There are pluses and minuses to every component from price to quality to strength - you get to pick a maximum of two of those. If you want cheap and decent quality, it won’t last. If you want quality and strong, it’ll be expensive. And so on. Any plate can break, including the strong stuff. Every item has weak stress points in it as a manufacturing artifact. I can tell you with a pretty high degree of certainty where your particular plate will break, if and when that day comes.

Let's talk materials!

NYLON
Upsides: lighter, low-maintenance, cheap. Good is relative and there is NOTHING wrong with starting with something affordable and reasonable until you know what you like. Then you’ll have more experience to inform your future choices.
Downsides: nylon flexes (even if you can't see it with the naked eye) and that means that eventually, the plate will crack. The molded aluminum trucks they use actually make it heavier than some metal plates. Really. It also means that the material of the plate itself is absorbing some of the forces of your movements, which means the full power of your stride isn't transferring all the way down to the floor. They use cheaper components like the washer/nut instead of the more secure toe stop screw.

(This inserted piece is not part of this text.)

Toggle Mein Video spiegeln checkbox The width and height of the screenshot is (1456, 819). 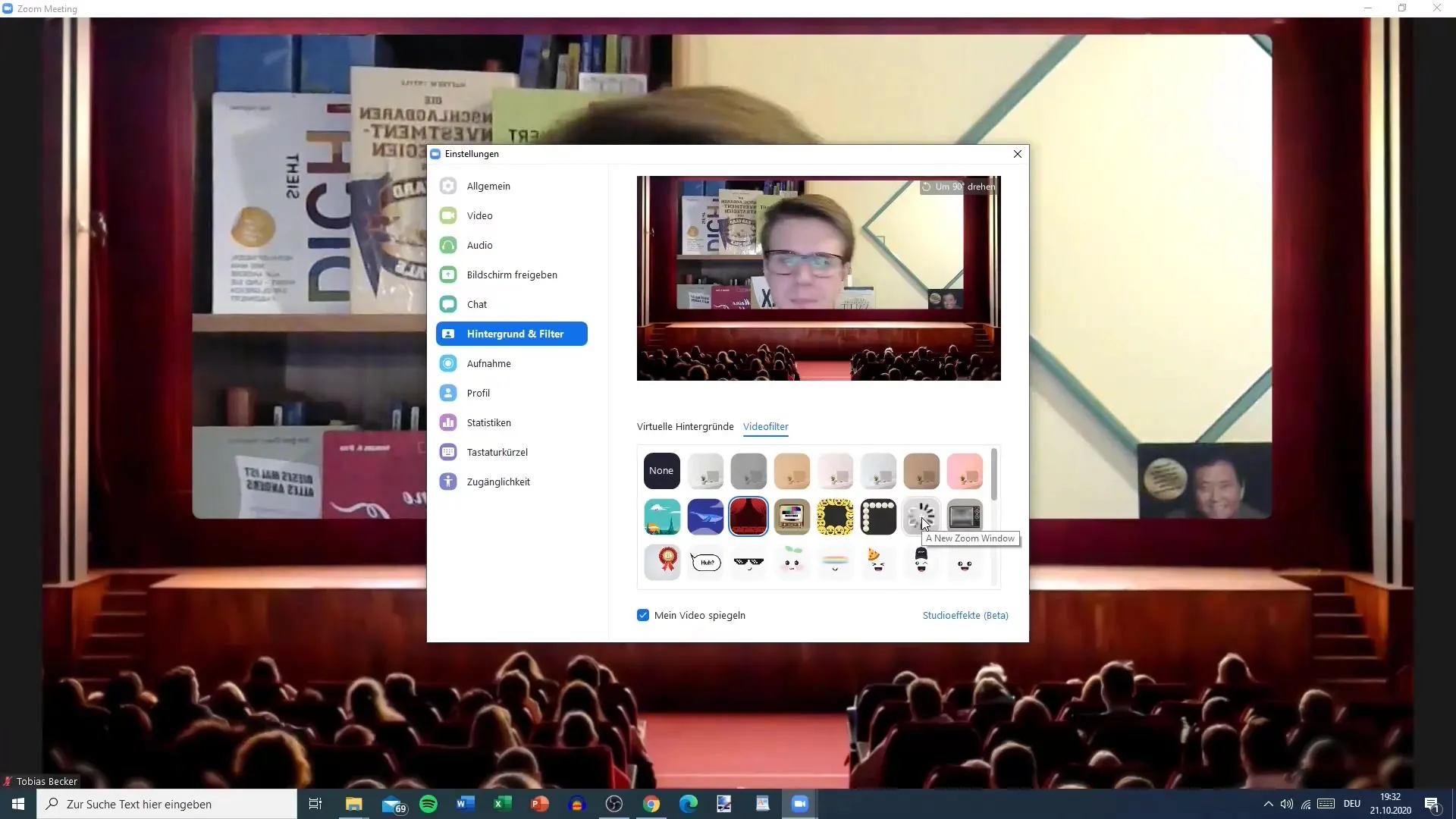pyautogui.click(x=643, y=615)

Fiberglass-reinforced nylon: now we’re getting somewhere with affordable meeting durable, which is why I like the Reactor Fuse and Bont Prodigy (and bonus, both of those also use toe stop screws!).

Recommended: beginner skates, smaller people, and with a few rare exceptions, parks/etc. Nylon plates I recommend: Sunlites, LasersReactor FuseBont Prodigy.

MOLDED ALUMINIUM
Upsides: Stronger than nylon, inexpensive.
Downsides: these things are tanks. They can be quite heavy.
Recommended: when someone doesn’t want nylon but doesn’t wanna drop serious cash.

EXTRUDED ALUMINUM
Upsides: ranges from light to lightest plate ever created. Strong and durable.
Downsides: pricey. Every plate has stress points on it and can break which is that much more disappointing when you threw serious money at it.
Recommended: pick a budget you’re comfortable with and find a good plate that can last you decades with care.

MAGNESIUM
Upsides: incredibly strong.
Downsides: lighter than molded aluminum but heavier than extruded.
Recommended: same as extruded aluminum.

Skaters who have a history of breaking all their plates frequently ask me why I can’t beg the plate manufacturers to make titanium plates. Great thought, because titanium is super strong, right? Yes. But it’s also incredibly flexible. So if you had a skate plate made of it, you’d get the tensile strength of aircraft aluminum but just about the flex of nylon which completely defeats the purpose and price point. Steel is another old school material. Super strong, but super heavy.